EXERCISE INSTRUCTIONS => Turn the lines of data below into a numbered list, leaving out any blank lines.

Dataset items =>
|---|

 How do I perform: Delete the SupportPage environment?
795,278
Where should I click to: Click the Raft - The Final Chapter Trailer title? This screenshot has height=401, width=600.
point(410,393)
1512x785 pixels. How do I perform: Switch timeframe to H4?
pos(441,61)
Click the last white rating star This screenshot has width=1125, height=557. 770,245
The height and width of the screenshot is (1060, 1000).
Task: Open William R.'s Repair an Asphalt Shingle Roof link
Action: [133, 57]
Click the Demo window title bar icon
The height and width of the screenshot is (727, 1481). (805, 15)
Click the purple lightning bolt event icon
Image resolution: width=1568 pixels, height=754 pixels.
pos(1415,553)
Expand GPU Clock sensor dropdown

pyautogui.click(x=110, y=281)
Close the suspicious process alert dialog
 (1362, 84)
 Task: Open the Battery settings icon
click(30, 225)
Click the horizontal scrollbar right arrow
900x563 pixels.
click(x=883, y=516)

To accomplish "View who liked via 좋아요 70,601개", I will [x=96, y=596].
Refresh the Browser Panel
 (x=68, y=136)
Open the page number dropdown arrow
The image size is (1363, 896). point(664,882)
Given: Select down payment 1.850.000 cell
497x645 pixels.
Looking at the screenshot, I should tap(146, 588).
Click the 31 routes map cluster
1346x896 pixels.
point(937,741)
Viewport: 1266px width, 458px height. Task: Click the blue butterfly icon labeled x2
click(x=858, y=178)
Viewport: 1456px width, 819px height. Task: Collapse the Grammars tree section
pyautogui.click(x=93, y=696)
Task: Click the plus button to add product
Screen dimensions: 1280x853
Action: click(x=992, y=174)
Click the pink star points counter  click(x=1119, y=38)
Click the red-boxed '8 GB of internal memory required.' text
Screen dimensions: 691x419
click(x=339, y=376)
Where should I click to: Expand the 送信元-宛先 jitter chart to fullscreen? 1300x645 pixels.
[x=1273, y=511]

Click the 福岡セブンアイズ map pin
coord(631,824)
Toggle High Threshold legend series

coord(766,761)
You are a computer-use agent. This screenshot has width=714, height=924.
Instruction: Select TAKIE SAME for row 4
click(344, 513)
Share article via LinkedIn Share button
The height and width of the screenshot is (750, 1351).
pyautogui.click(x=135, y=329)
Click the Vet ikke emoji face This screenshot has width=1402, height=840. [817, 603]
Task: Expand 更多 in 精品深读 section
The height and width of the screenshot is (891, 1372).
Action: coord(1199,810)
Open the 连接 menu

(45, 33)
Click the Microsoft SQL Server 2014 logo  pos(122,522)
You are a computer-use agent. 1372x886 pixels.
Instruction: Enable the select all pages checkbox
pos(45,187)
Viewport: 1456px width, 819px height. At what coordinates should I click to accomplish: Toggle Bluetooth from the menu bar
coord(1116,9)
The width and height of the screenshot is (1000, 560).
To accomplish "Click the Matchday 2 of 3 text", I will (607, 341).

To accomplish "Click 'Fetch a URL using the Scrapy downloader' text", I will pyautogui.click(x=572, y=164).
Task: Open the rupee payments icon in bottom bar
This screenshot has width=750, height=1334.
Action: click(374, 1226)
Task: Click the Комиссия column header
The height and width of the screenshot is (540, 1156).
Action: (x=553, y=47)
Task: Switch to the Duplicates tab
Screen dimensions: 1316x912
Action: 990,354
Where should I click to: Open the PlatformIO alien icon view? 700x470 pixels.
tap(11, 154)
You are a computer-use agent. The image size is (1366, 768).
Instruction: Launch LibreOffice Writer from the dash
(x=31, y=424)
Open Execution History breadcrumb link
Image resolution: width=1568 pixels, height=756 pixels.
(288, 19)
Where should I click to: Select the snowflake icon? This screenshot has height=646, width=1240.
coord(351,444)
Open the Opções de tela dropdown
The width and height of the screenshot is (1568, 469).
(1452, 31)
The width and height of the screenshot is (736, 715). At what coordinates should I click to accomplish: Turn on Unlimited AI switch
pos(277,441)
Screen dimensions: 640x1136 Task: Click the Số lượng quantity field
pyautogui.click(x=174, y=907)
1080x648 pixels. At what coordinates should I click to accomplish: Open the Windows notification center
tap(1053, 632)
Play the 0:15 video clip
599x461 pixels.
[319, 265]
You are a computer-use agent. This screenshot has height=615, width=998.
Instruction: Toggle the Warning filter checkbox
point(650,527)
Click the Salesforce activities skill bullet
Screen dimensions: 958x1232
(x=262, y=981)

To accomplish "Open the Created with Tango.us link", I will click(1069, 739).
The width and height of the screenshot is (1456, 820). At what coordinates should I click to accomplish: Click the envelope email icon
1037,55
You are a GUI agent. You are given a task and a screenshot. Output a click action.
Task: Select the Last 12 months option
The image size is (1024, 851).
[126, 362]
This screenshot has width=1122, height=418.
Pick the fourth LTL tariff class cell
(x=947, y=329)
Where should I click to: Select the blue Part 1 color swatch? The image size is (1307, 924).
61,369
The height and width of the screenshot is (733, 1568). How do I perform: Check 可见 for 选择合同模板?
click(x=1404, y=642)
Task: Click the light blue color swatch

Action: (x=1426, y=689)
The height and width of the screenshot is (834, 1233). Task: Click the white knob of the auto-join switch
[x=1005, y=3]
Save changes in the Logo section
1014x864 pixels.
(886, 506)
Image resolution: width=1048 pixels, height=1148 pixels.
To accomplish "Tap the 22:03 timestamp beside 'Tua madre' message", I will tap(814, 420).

|---|

ANSWER FOR THIS EXERCISE =>
1.  How do I perform: Delete the SupportPage environment?
2. 795,278
3. Where should I click to: Click the Raft - The Final Chapter Trailer title? This screenshot has height=401, width=600.
4. point(410,393)
5. 1512x785 pixels. How do I perform: Switch timeframe to H4?
6. pos(441,61)
7. Click the last white rating star This screenshot has width=1125, height=557. 770,245
8. The height and width of the screenshot is (1060, 1000).
9. Task: Open William R.'s Repair an Asphalt Shingle Roof link
10. Action: [133, 57]
11. Click the Demo window title bar icon
12. The height and width of the screenshot is (727, 1481). (805, 15)
13. Click the purple lightning bolt event icon
14. Image resolution: width=1568 pixels, height=754 pixels.
15. pos(1415,553)
16. Expand GPU Clock sensor dropdown
17. pyautogui.click(x=110, y=281)
18. Close the suspicious process alert dialog
19.  (1362, 84)
20.  Task: Open the Battery settings icon
21. click(30, 225)
22. Click the horizontal scrollbar right arrow
23. 900x563 pixels.
24. click(x=883, y=516)
25. To accomplish "View who liked via 좋아요 70,601개", I will [x=96, y=596].
26. Refresh the Browser Panel
27.  (x=68, y=136)
28. Open the page number dropdown arrow
29. The image size is (1363, 896). point(664,882)
30. Given: Select down payment 1.850.000 cell
31. 497x645 pixels.
32. Looking at the screenshot, I should tap(146, 588).
33. Click the 31 routes map cluster
34. 1346x896 pixels.
35. point(937,741)
36. Viewport: 1266px width, 458px height. Task: Click the blue butterfly icon labeled x2
37. click(x=858, y=178)
38. Viewport: 1456px width, 819px height. Task: Collapse the Grammars tree section
39. pyautogui.click(x=93, y=696)
40. Task: Click the plus button to add product
41. Screen dimensions: 1280x853
42. Action: click(x=992, y=174)
43. Click the pink star points counter  click(x=1119, y=38)
44. Click the red-boxed '8 GB of internal memory required.' text
45. Screen dimensions: 691x419
46. click(x=339, y=376)
47. Where should I click to: Expand the 送信元-宛先 jitter chart to fullscreen? 1300x645 pixels.
48. [x=1273, y=511]
49. Click the 福岡セブンアイズ map pin
50. coord(631,824)
51. Toggle High Threshold legend series
52. coord(766,761)
53. You are a computer-use agent. This screenshot has width=714, height=924.
54. Instruction: Select TAKIE SAME for row 4
55. click(344, 513)
56. Share article via LinkedIn Share button
57. The height and width of the screenshot is (750, 1351).
58. pyautogui.click(x=135, y=329)
59. Click the Vet ikke emoji face This screenshot has width=1402, height=840. [817, 603]
60. Task: Expand 更多 in 精品深读 section
61. The height and width of the screenshot is (891, 1372).
62. Action: coord(1199,810)
63. Open the 连接 menu
64. (45, 33)
65. Click the Microsoft SQL Server 2014 logo  pos(122,522)
66. You are a computer-use agent. 1372x886 pixels.
67. Instruction: Enable the select all pages checkbox
68. pos(45,187)
69. Viewport: 1456px width, 819px height. At what coordinates should I click to accomplish: Toggle Bluetooth from the menu bar
70. coord(1116,9)
71. The width and height of the screenshot is (1000, 560).
72. To accomplish "Click the Matchday 2 of 3 text", I will (607, 341).
73. To accomplish "Click 'Fetch a URL using the Scrapy downloader' text", I will pyautogui.click(x=572, y=164).
74. Task: Open the rupee payments icon in bottom bar
75. This screenshot has width=750, height=1334.
76. Action: click(374, 1226)
77. Task: Click the Комиссия column header
78. The height and width of the screenshot is (540, 1156).
79. Action: (x=553, y=47)
80. Task: Switch to the Duplicates tab
81. Screen dimensions: 1316x912
82. Action: 990,354
83. Where should I click to: Open the PlatformIO alien icon view? 700x470 pixels.
84. tap(11, 154)
85. You are a computer-use agent. The image size is (1366, 768).
86. Instruction: Launch LibreOffice Writer from the dash
87. (x=31, y=424)
88. Open Execution History breadcrumb link
89. Image resolution: width=1568 pixels, height=756 pixels.
90. (288, 19)
91. Where should I click to: Select the snowflake icon? This screenshot has height=646, width=1240.
92. coord(351,444)
93. Open the Opções de tela dropdown
94. The width and height of the screenshot is (1568, 469).
95. (1452, 31)
96. The width and height of the screenshot is (736, 715). At what coordinates should I click to accomplish: Turn on Unlimited AI switch
97. pos(277,441)
98. Screen dimensions: 640x1136 Task: Click the Số lượng quantity field
99. pyautogui.click(x=174, y=907)
100. 1080x648 pixels. At what coordinates should I click to accomplish: Open the Windows notification center
101. tap(1053, 632)
102. Play the 0:15 video clip
103. 599x461 pixels.
104. [319, 265]
105. You are a computer-use agent. This screenshot has height=615, width=998.
106. Instruction: Toggle the Warning filter checkbox
107. point(650,527)
108. Click the Salesforce activities skill bullet
109. Screen dimensions: 958x1232
110. (x=262, y=981)
111. To accomplish "Open the Created with Tango.us link", I will click(1069, 739).
112. The width and height of the screenshot is (1456, 820). At what coordinates should I click to accomplish: Click the envelope email icon
113. 1037,55
114. You are a GUI agent. You are given a task and a screenshot. Output a click action.
115. Task: Select the Last 12 months option
116. The image size is (1024, 851).
117. [126, 362]
118. This screenshot has width=1122, height=418.
119. Pick the fourth LTL tariff class cell
120. (x=947, y=329)
121. Where should I click to: Select the blue Part 1 color swatch? The image size is (1307, 924).
122. 61,369
123. The height and width of the screenshot is (733, 1568). How do I perform: Check 可见 for 选择合同模板?
124. click(x=1404, y=642)
125. Task: Click the light blue color swatch
126. Action: (x=1426, y=689)
127. The height and width of the screenshot is (834, 1233). Task: Click the white knob of the auto-join switch
128. [x=1005, y=3]
129. Save changes in the Logo section
130. 1014x864 pixels.
131. (886, 506)
132. Image resolution: width=1048 pixels, height=1148 pixels.
133. To accomplish "Tap the 22:03 timestamp beside 'Tua madre' message", I will tap(814, 420).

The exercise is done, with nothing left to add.